Nesta segunda-feira (10), os Estados Unidos confirmaram oficialmente a aceitação do pedido de consultas feito pelo Brasil na Organização Mundial do Comércio (OMC), visando contestar as altas tarifas que chegam a 37,5% impostas pela administração de Donald Trump às exportações brasileiras.
Em uma comunicação à representação diplomática brasileira em Genebra, na Suíça, os EUA manifestaram sua disposição para iniciar diálogos bilaterais, com uma data a ser acordada entre as partes. O questionamento comercial do governo brasileiro foi formalizado no dia 27 de julho, quando o Itamaraty enviou a documentação pertinente à sede da OMC.

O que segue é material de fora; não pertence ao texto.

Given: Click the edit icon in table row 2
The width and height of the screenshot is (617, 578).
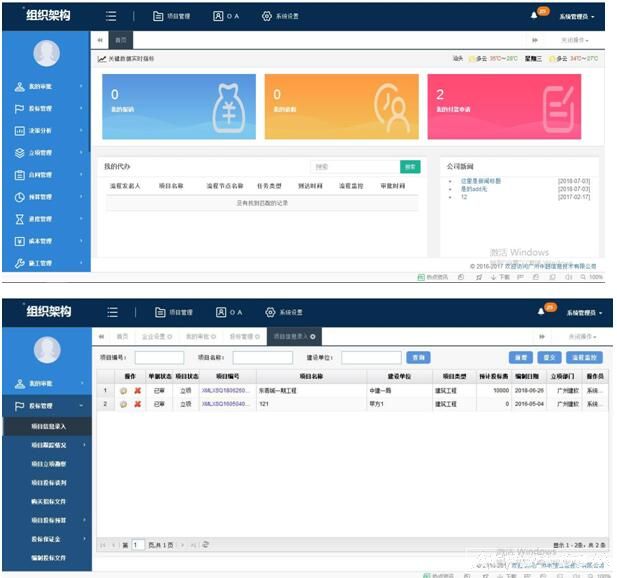Looking at the screenshot, I should pyautogui.click(x=124, y=404).
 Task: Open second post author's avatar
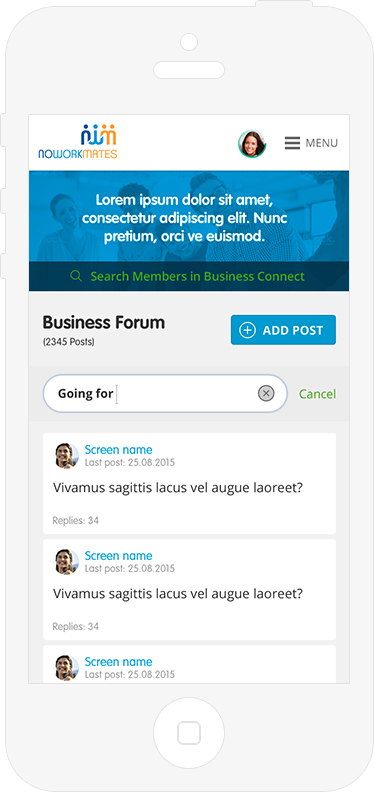tap(67, 562)
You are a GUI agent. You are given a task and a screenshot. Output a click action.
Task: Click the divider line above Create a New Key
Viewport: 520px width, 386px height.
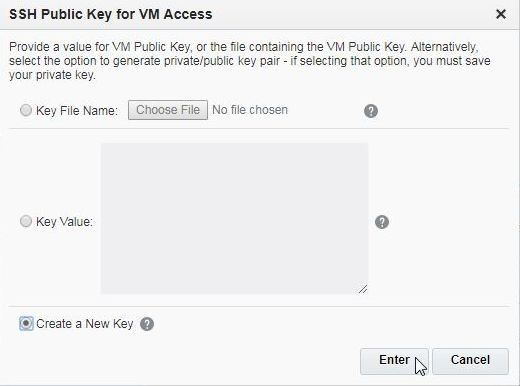click(x=259, y=306)
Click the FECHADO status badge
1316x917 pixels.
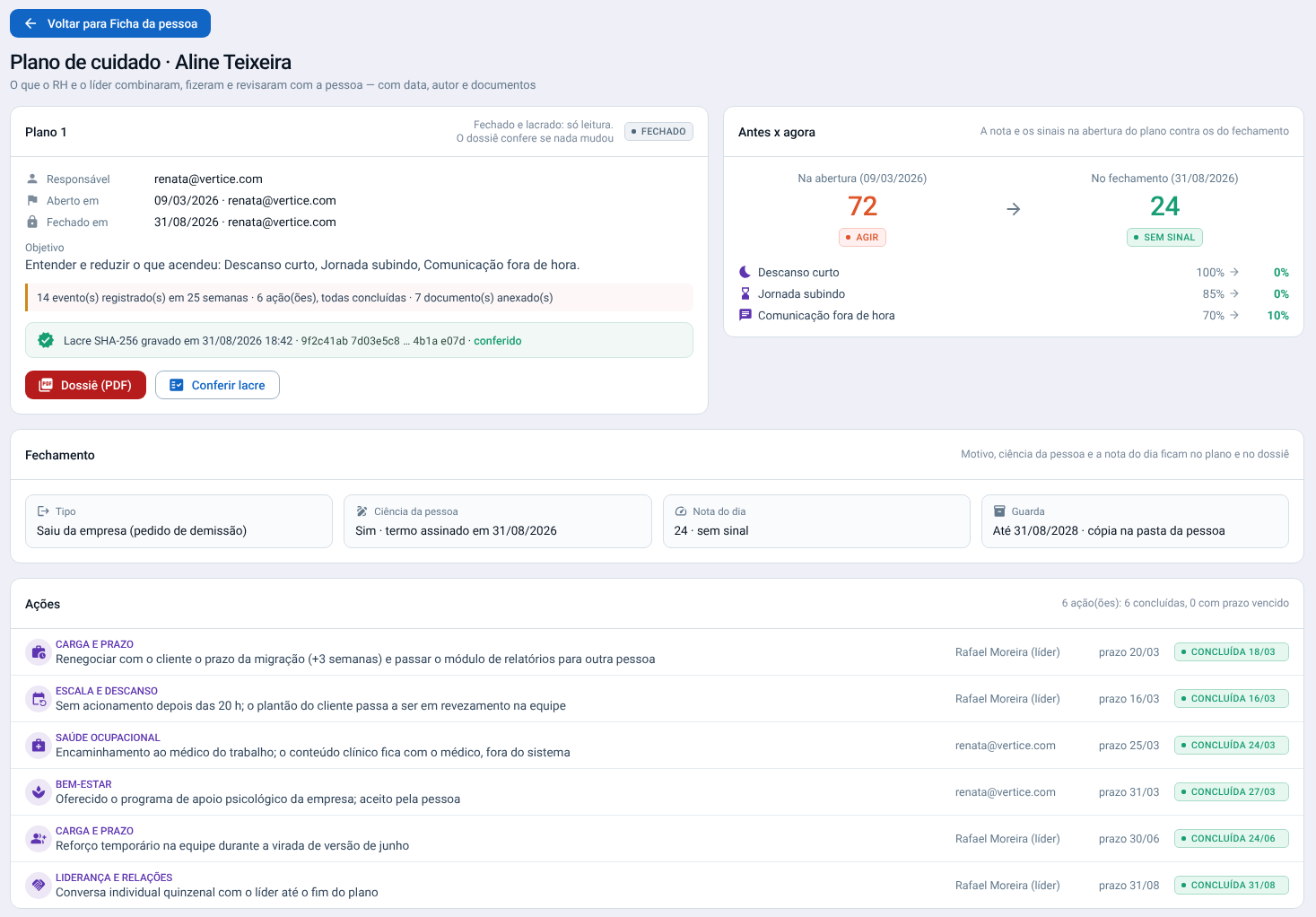pos(658,132)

A solicitação brasileira abrange duas frentes de medidas unilaterais implementadas pelo Escritório do Representante Comercial dos EUA (USTR), fundamentadas na Seção 301 da Lei de Comércio de 1974. Essas ações decorrem de investigações administrativas unilaterais relacionadas ao comércio internacional. A primeira delas consiste em uma tarifa adicional de 25% sobre produtos brasileiros, sob a justificativa de alegadas práticas comerciais desleais. Entre os aspectos citados por Washington estão questões envolvendo o Pix, regulamentações sobre meios de pagamento eletrônico, tarifas preferenciais, direitos de propriedade intelectual, o setor de etanol e políticas para combate ao desmatamento. A segunda medida refere-se a uma sobretaxa de 12,5%, sustentada por acusações infundadas relacionadas a falhas no combate ao trabalho forçado.
O governo brasileiro argumenta que a combinação dessas duas tarifas resulta em um ônus excessivo e discriminatório, prejudicando gravemente as exportações do país.

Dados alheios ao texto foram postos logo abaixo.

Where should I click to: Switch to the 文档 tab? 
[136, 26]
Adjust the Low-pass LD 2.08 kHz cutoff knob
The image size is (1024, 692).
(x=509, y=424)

Questão jurídica sobre as tarifas
No documento enviado à OMC, o Ministério das Relações Exteriores do Brasil defende que o conjunto tarifário dos EUA é infundado e incompatível com os compromissos multilaterais dos Estados Unidos no Acordo Geral sobre Tarifas e Comércio (GATT) de 1994 e nas diretrizes sobre Solução de Controvérsias.
Ao penalizar produtos brasileiros enquanto oferece tratamento preferencial a mercadorias semelhantes provenientes de outros países membros, os EUA violam o princípio da não discriminação estabelecido pelo GATT.
A petição também ressalta que as sobretaxas impostas superam os limites tarifários previamente estabelecidos por Washington.
A decisão do Brasil em recorrer à OMC reafirma sua soberania nacional e busca defender as normas multilaterais contra práticas protecionistas. Apesar das restrições impostas pelos EUA à nomeação de juízes que têm dificultado o funcionamento do Órgão de Apelação desde 2019, essa disputa estabelece uma posição firme em prol da legalidade internacional.
Com a aceitação por parte dos EUA, inicia-se agora a fase das consultas, que é o primeiro estágio em qualquer controvérsia dentro da OMC. Este período possibilita até 60 dias para negociações diretas. Caso não se chegue a um acordo satisfatório, o Brasil terá a opção de solicitar a formação de um painel de especialistas para avaliar o mérito das reivindicações apresentadas. Além disso, a China já formalizou seu interesse em participar como terceira parte na disputa, citando um considerável interesse comercial no assunto.